**Listed entries**
☆ ☆ ☆ ☆ ☆

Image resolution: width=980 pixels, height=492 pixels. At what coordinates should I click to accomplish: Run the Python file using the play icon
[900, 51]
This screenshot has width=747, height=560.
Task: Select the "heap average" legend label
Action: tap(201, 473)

☆ ☆ ☆ ☆ ☆

**Exercise directions**
Write out the entire listing exactly.

**Task solution**
Image resolution: width=980 pixels, height=492 pixels. At what coordinates should I click to accomplish: Run the Python file using the play icon
[900, 51]
This screenshot has width=747, height=560.
Task: Select the "heap average" legend label
Action: tap(201, 473)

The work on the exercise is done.